Quit living on the wrong side of the country


----------



## fat hiker (Jul 20, 2010)

escapist said:


> Some big people are just the tanks of society. We were the Juggernauts of ancient times....and now instead of hunting mammoths 12,000 years ago we are sitting at desks for 8+ hours a day....so DUH we are fat. Just cause we have a genetic disposition to use energy differently than smaller people doesn't mean we get to shelf the responsibility to do the work our anciently designed bodies were made for.



Great description - the 'tanks of society'. After all, while the fast skinny guys may have been quick enough to run up and spear the mammoth, it took us 'tanks' to cut up the beast and haul it home to the village. 

It takes all kinds to make a village work.


----------



## johniav (Jul 20, 2010)

I understand that our society has its own standards for what is beautiful. But because those standards of beauty neglect the enchantment that accepting all expressions of the human form can have, many humans will live their lives not experiencing some of the most profound genetic gifts. 
I think it is important to appreciate your gifts and know that this board is an example of there being people that will accept you for who you are.


----------



## escapist (Jul 20, 2010)

HDANGEL15 said:


> *
> wow..kinda shocked LMAO..i actually totally agree with you here (and it was less egotistical then NORMAL)
> 
> if you don't like your self as you are...you are the only one who can change it. Guess what any time of the day ...you can just start your day over; it's as easy as changing your thought and having a great day.
> ...



Yeah my new job is getting to me or something, changing the way my brain works. The experience itself was something I had to go though to understand though. I know you've been there too, and know how hard it really can be taking ownership of such things.

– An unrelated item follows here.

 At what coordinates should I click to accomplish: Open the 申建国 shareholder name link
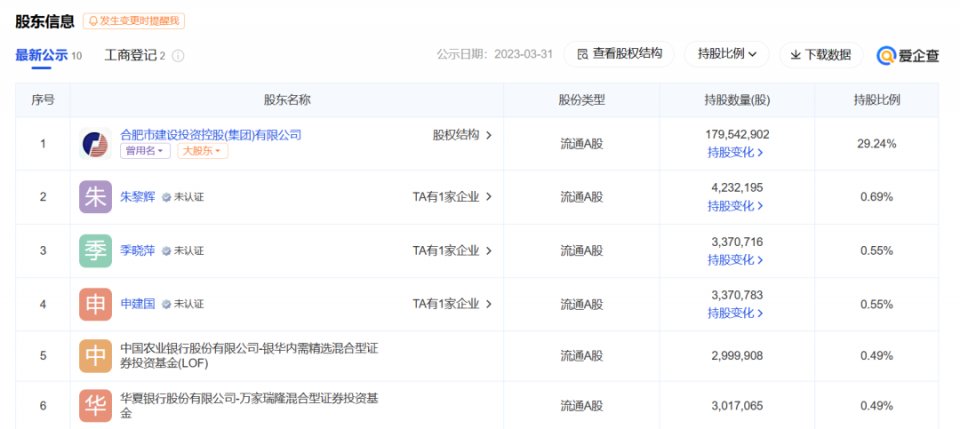pyautogui.click(x=138, y=304)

...and your right too, its actually a beautiful very self-empowering factor that it is in your own power to change in one day. All you have to do is choose to make that day different.



fat hiker said:


> Great description - the 'tanks of society'. After all, while the fast skinny guys may have been quick enough to run up and spear the mammoth, it took us 'tanks' to cut up the beast and haul it home to the village.
> 
> It takes all kinds to make a village work.



Kind of what I was thinking...as I was typing it I was remembering a National Geographic thing where lions hunt. Normally its just the lean fast lioness's. However, for the big kill they rely on the Largest Male in the group to be the tank, and pull the larger pray down so the others can kill it.


----------



## RJI (Jul 20, 2010)

If fat guys would stop walking around with their heads hanging and moping and waiting for the approval of others they might find some female companions. I can't say this enough on here but show some confidence in yourself and others will treat you different. When I walk into a room I assume every girl in there wants to rub my belly and those that don't can rub my feet! I am not a sexy guy but have always been confident and cute and clean. These traits have kept me full of relationships and more then happy over the years. I see guys that I perceive to be far better looking then I am not getting girls because of their mental issues holding them back. 

Fuck what others think and start living your life!!! Own the room or eat everyone in it...


----------



## Tad (Jul 20, 2010)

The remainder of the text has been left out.